Get Rid of Audio-Visual

What’s worse than a meeting? A meeting with a PowerPoint.

More often than not, they are just a waste of time with slides that are filled with too much information. Audiences end up reading more than listening. Once done reading, the presenter says exactly what was just read, losing the audience’s engagement.

If you really need to use a PowerPoint, get rid of everything you don’t need. Use the most important elements to structure your presentation, not to replace it. Also, make sure the computer, projector, or whatever you’re using works! Don’t waste ten minutes of your meeting time setting up the PowerPoint either.

Productive Meetings Wrap Up

In a perfect meeting, no one would be on their phones, everyone would actively listen and contribute to the conversation to come to a solution. There would be one designated note-taker for the meeting who would distribute the notes to everyone after. PowerPoints would not be the go-to but if one needs to be used, it would be rare and engaging.

Preparing and managing meetings is a crucial skill for a business leader to have.
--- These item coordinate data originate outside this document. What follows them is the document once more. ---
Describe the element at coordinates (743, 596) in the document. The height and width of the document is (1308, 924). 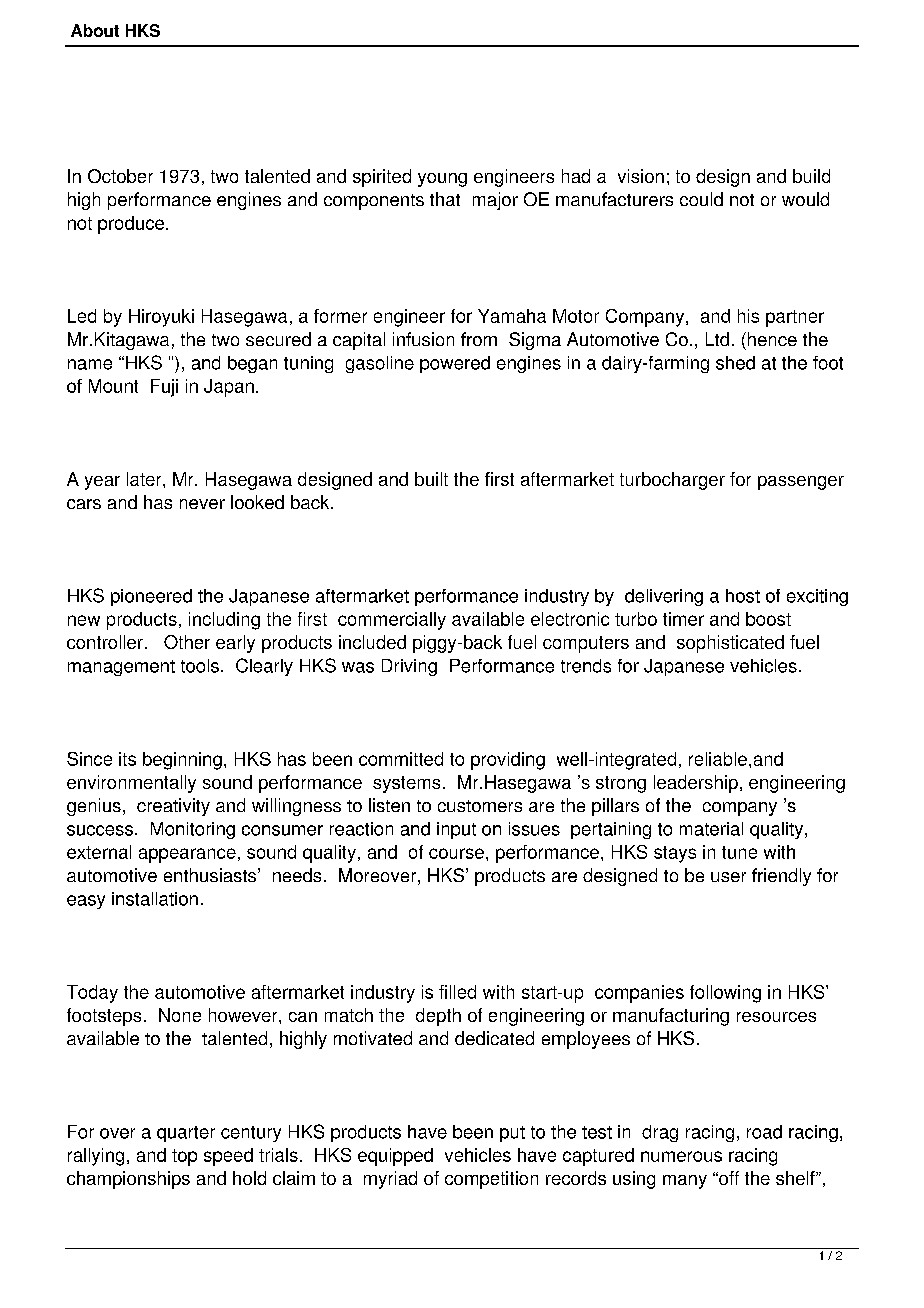
I see `host` at that location.
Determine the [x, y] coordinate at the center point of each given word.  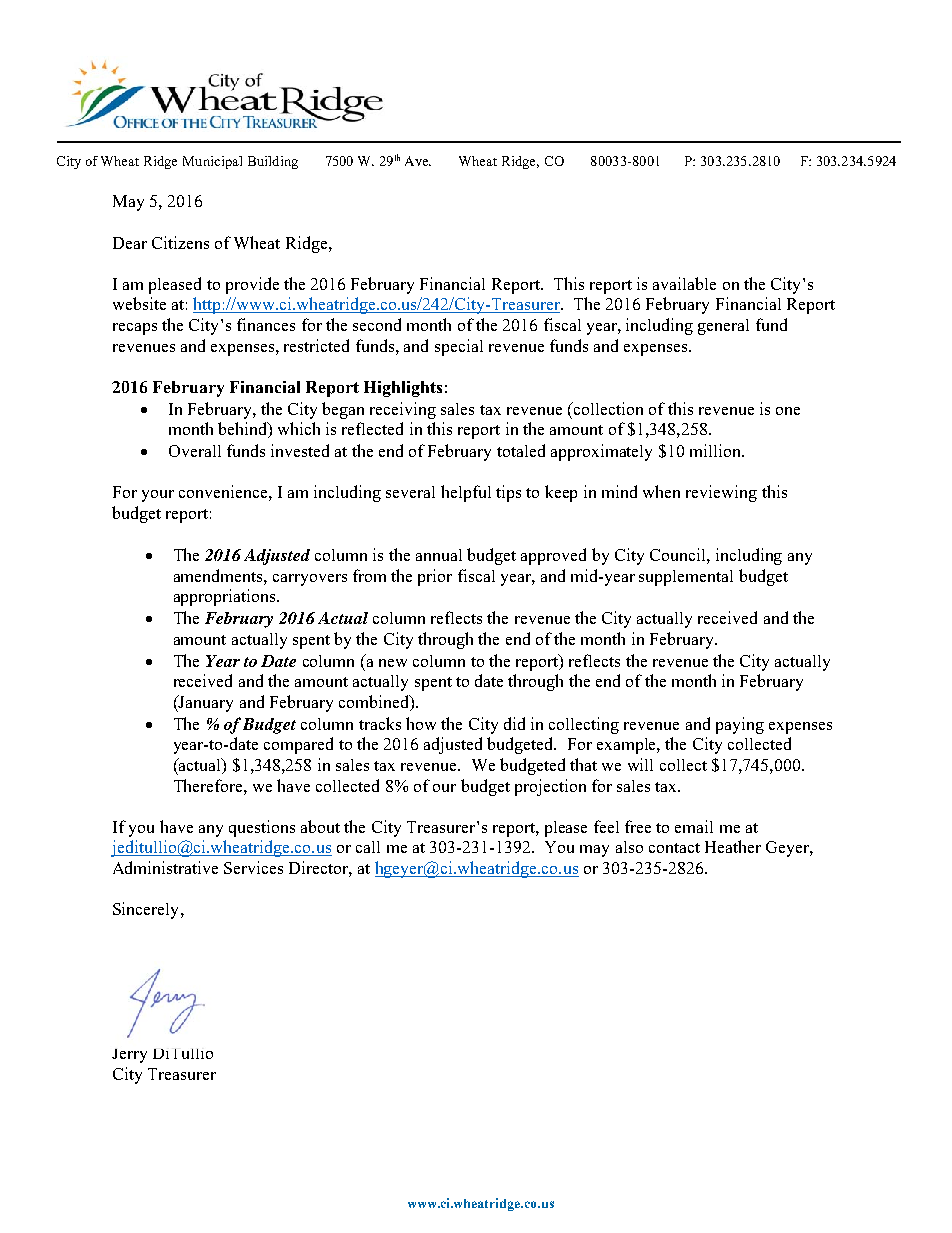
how [421, 723]
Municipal [212, 162]
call [368, 847]
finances [266, 324]
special [459, 347]
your [158, 496]
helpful [466, 493]
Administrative [165, 867]
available [684, 283]
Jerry [129, 1056]
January [205, 703]
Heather [733, 846]
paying [740, 725]
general [723, 327]
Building [273, 162]
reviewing [721, 493]
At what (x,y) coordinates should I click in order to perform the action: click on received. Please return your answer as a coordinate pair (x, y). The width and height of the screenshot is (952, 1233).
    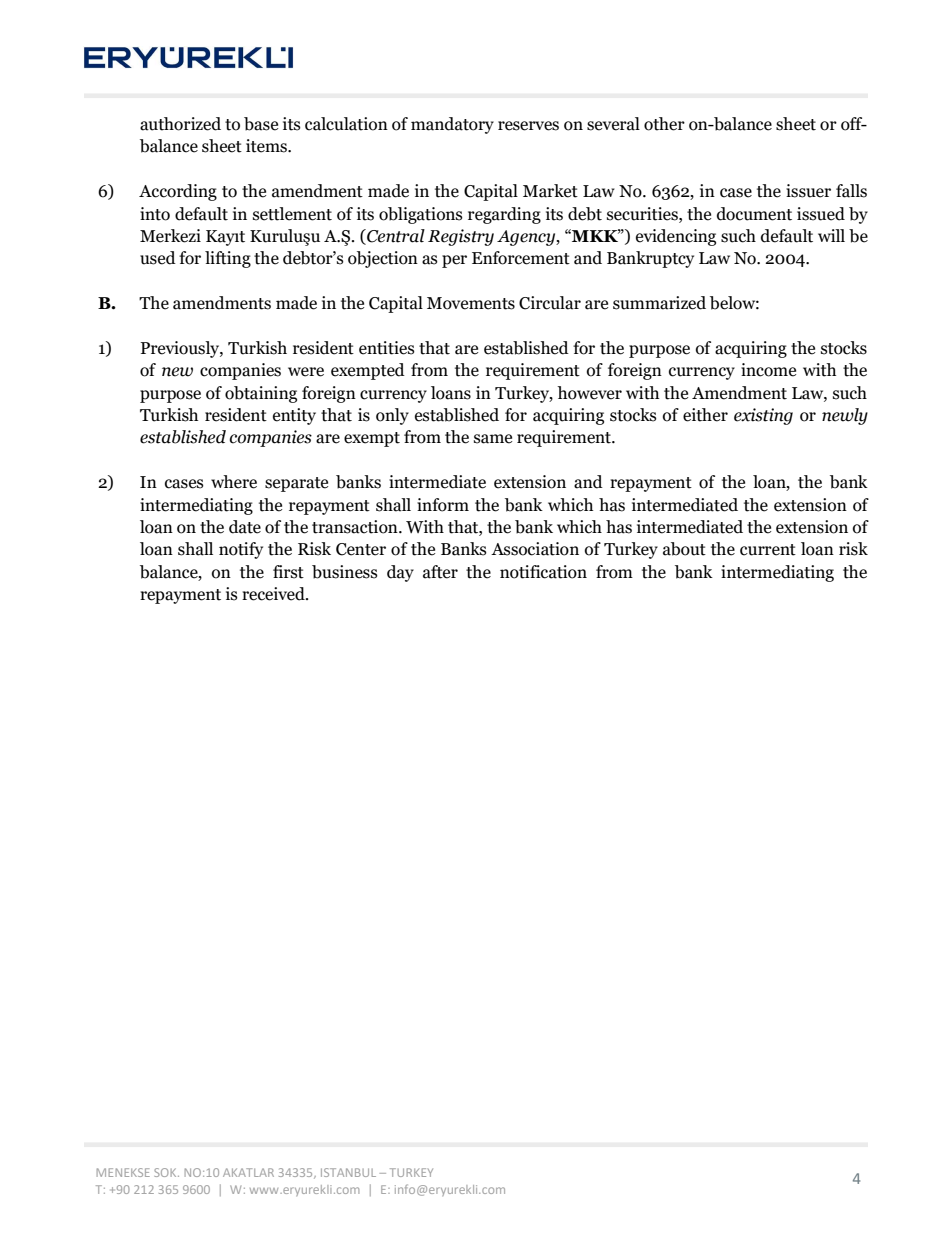
    Looking at the image, I should click on (274, 594).
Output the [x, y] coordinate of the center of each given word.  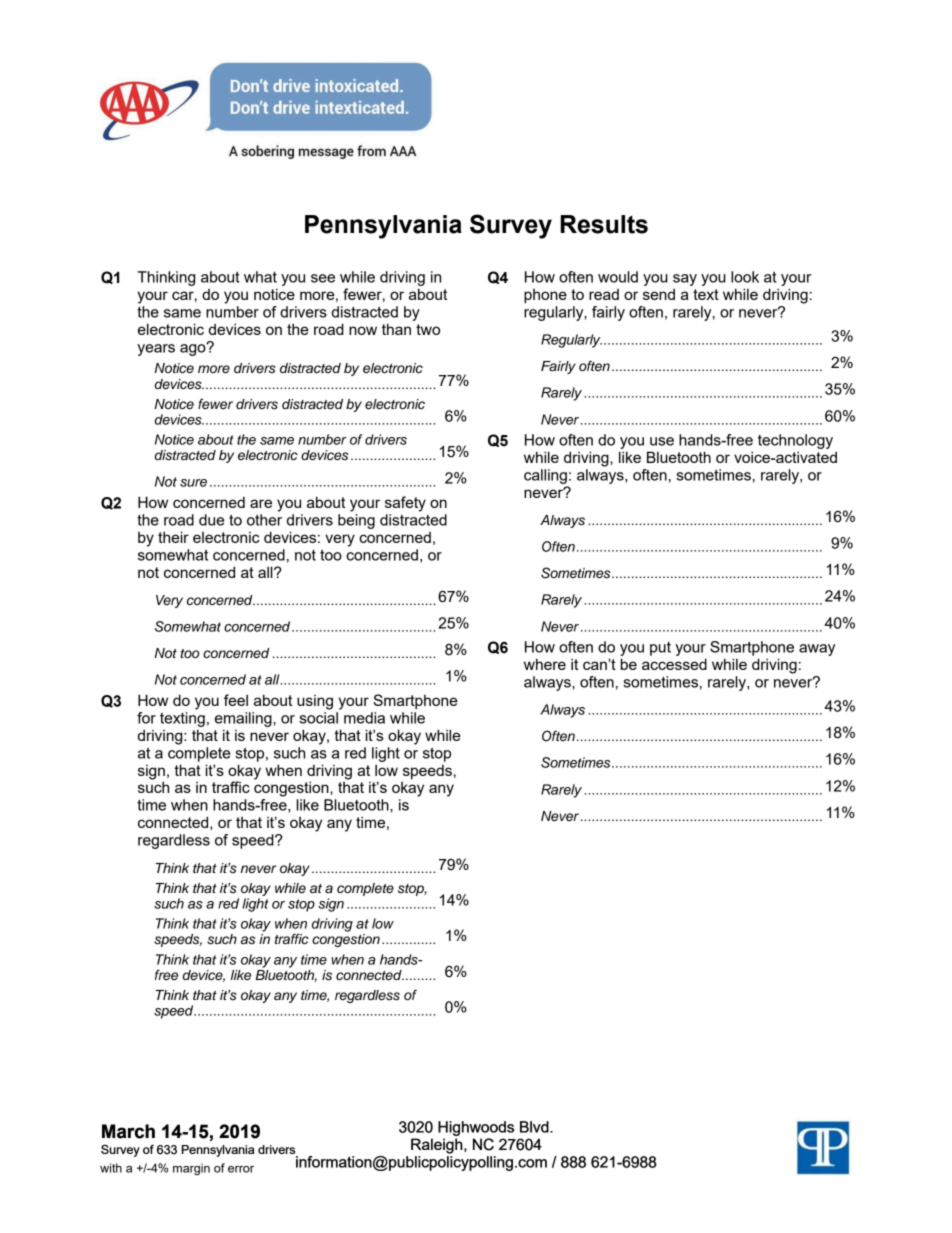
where [545, 664]
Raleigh [438, 1146]
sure [193, 483]
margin [191, 1169]
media [364, 718]
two [428, 329]
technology [795, 441]
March [128, 1131]
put [660, 649]
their [173, 537]
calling [545, 476]
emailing [244, 719]
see [323, 278]
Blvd [535, 1127]
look [745, 277]
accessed [674, 664]
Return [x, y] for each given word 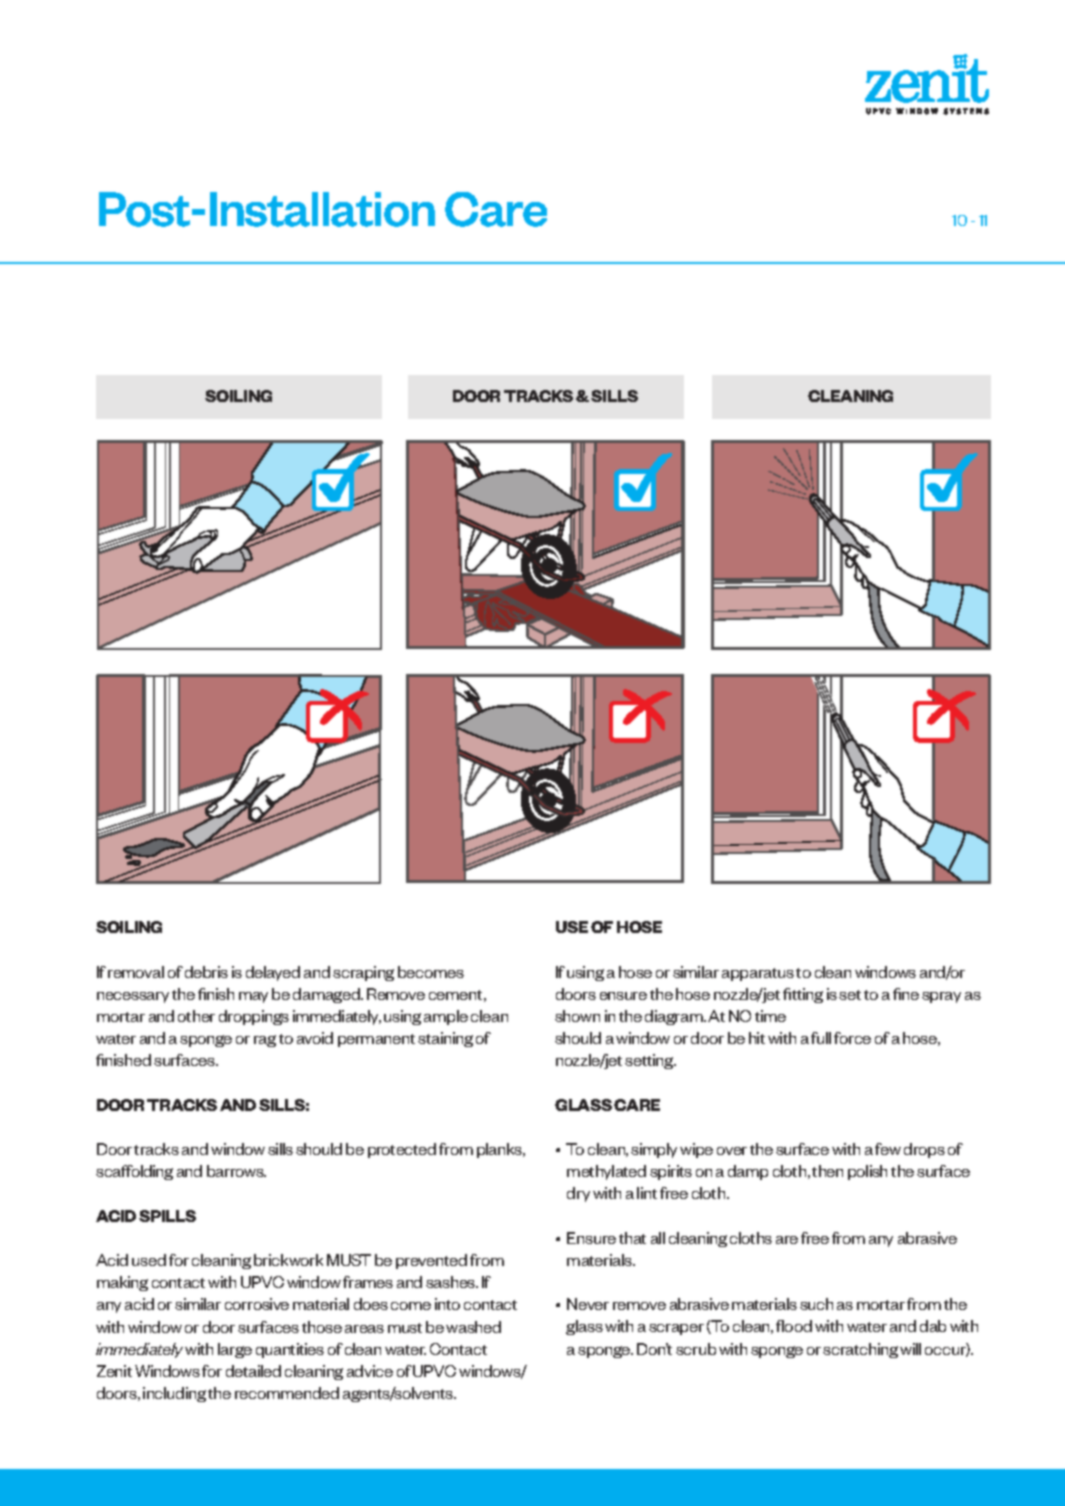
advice [370, 1371]
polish [867, 1172]
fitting [803, 995]
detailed [253, 1371]
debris [206, 972]
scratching [860, 1350]
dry [578, 1194]
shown [577, 1016]
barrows [236, 1171]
However, it is sometimes overlooked.

Everyone has left a meeting feeling like they went nowhere and that it was a waste of their time. Everyone has felt left out once or twice during a meeting. Even though this can’t always be prevented, we’ve shown you there are ways to improve meetings for everyone.

As we mentioned before, meetings are one of the most important weapons a business possesses and they are a key element in a company’s growth. If you plan and prepare it right, everyone’s time will be spent efficiently.